All records are to be printed again exactly as they appear.

DATA FOR PROCESSING below:

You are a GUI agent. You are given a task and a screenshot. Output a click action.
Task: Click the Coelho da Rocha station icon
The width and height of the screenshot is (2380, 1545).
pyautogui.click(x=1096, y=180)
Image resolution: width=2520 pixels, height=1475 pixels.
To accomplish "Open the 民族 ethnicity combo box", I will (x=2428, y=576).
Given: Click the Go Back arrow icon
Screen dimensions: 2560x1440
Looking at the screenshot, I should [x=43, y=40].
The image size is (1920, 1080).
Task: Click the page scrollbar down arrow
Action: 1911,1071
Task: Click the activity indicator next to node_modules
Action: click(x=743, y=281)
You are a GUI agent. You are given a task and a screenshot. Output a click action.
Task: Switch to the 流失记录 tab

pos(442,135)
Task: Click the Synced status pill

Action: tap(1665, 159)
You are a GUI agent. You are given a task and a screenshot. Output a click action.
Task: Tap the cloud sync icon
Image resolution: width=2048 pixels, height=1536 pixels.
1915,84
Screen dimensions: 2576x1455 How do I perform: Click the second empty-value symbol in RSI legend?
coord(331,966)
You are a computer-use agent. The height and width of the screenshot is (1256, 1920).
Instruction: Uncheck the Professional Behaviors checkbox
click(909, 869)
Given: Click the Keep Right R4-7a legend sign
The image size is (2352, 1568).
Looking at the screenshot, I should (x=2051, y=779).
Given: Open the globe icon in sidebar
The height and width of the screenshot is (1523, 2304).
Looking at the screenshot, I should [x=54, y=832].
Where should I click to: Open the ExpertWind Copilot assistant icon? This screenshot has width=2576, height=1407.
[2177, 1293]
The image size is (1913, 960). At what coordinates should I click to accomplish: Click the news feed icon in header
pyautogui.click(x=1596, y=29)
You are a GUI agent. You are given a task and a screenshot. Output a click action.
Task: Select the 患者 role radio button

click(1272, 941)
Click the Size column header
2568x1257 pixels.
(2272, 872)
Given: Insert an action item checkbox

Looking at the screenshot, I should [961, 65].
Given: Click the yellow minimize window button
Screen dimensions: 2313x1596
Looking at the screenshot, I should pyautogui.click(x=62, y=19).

End of DATA FOR PROCESSING.

▶ _SOLUTION TO THIS EXERCISE_
You are a GUI agent. You are given a task and a screenshot. Output a click action.
Task: Click the Coelho da Rocha station icon
The width and height of the screenshot is (2380, 1545).
pyautogui.click(x=1096, y=180)
Image resolution: width=2520 pixels, height=1475 pixels.
To accomplish "Open the 民族 ethnicity combo box", I will (x=2428, y=576).
Given: Click the Go Back arrow icon
Screen dimensions: 2560x1440
Looking at the screenshot, I should [x=43, y=40].
The image size is (1920, 1080).
Task: Click the page scrollbar down arrow
Action: 1911,1071
Task: Click the activity indicator next to node_modules
Action: click(x=743, y=281)
You are a GUI agent. You are given a task and a screenshot. Output a click action.
Task: Switch to the 流失记录 tab

pos(442,135)
Task: Click the Synced status pill

Action: tap(1665, 159)
You are a GUI agent. You are given a task and a screenshot. Output a click action.
Task: Tap the cloud sync icon
Image resolution: width=2048 pixels, height=1536 pixels.
1915,84
Screen dimensions: 2576x1455 How do I perform: Click the second empty-value symbol in RSI legend?
coord(331,966)
You are a computer-use agent. The height and width of the screenshot is (1256, 1920).
Instruction: Uncheck the Professional Behaviors checkbox
click(909, 869)
Given: Click the Keep Right R4-7a legend sign
The image size is (2352, 1568).
Looking at the screenshot, I should (x=2051, y=779).
Given: Open the globe icon in sidebar
The height and width of the screenshot is (1523, 2304).
Looking at the screenshot, I should [x=54, y=832].
Where should I click to: Open the ExpertWind Copilot assistant icon? This screenshot has width=2576, height=1407.
[2177, 1293]
The image size is (1913, 960). At what coordinates should I click to accomplish: Click the news feed icon in header
pyautogui.click(x=1596, y=29)
You are a GUI agent. You are given a task and a screenshot. Output a click action.
Task: Select the 患者 role radio button

click(1272, 941)
Click the Size column header
2568x1257 pixels.
(2272, 872)
Given: Insert an action item checkbox

Looking at the screenshot, I should [961, 65].
Given: Click the yellow minimize window button
Screen dimensions: 2313x1596
Looking at the screenshot, I should pyautogui.click(x=62, y=19).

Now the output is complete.